The conduct of both wars held its own grammar in the execution of the war and the application of tactics in battle. However, in a somewhat unique position as both military commander and as Sovereign, and therefore decider of policy, it was policy that arguably played the key hand in restricting Napoleon’s military options. Herberg-Rothe contends it was the defeats suffered by Napoleon in 1812 in Russia, and 1815 at Waterloo, that provided Clausewitz with the opportunity and context within which to derive his “political theory of war.”[23] This opportunity to develop a political theory of war influenced his perceptions of the role of policy and its relationship with warfare—from which derived his metaphor of grammar and logic.

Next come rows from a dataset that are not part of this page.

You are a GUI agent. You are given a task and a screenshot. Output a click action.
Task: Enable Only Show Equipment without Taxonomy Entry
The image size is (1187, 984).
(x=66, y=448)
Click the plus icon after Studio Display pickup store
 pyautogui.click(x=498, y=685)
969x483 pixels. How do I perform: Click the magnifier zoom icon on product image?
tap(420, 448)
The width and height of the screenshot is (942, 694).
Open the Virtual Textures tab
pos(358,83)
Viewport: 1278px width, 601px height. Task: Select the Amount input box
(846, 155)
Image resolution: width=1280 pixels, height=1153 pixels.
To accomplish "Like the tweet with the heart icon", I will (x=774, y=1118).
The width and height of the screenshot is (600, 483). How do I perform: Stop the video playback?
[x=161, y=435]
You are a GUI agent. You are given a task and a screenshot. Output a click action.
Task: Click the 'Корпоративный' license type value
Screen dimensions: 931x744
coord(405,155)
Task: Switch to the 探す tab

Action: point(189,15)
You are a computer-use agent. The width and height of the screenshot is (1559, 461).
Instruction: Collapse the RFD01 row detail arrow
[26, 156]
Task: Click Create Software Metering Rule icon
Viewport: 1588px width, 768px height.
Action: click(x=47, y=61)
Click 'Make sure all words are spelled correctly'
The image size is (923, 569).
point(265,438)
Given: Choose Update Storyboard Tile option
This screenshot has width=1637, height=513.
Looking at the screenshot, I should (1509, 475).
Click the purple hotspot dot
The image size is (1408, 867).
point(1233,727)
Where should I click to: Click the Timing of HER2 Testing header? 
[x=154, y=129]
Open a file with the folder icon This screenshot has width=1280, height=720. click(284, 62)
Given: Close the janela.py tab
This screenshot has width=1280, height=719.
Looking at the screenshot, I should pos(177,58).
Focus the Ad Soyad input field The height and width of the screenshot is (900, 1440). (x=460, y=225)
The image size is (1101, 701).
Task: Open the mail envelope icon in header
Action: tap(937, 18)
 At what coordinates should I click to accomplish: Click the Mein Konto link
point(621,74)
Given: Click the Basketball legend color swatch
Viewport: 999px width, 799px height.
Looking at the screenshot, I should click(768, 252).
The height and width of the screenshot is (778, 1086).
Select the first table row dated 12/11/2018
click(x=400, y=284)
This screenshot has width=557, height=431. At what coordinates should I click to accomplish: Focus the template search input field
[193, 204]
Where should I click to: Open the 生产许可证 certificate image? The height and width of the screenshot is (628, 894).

Echevarria notes that in the original German, Clausewitz did not use the plural form of grammar, rather using the singular. This led, he contends to “[t]he prevailing assumption… that there is only one grammar worth worrying about because there is only one kind of war that matters.” However, he continues, Clausewitz “clearly recognized, albeit somewhat later in life, that there was more than one kind of war, and that all of them mattered in some way.”[24] Indeed, Clausewitz readily identifies in his “Note” of 1827 that there are two general types of war—that with the “objective to overthrow the enemy—to render him politically helpless or militarily impotent” or “merely to occupy some of his frontier districts so that we can annex them or use them for bargaining at peace negotiations,” where he also subsequently goes on to reinforce, in another construction of a familiar refrain, “War is nothing but a continuation of policy with other means.”[25]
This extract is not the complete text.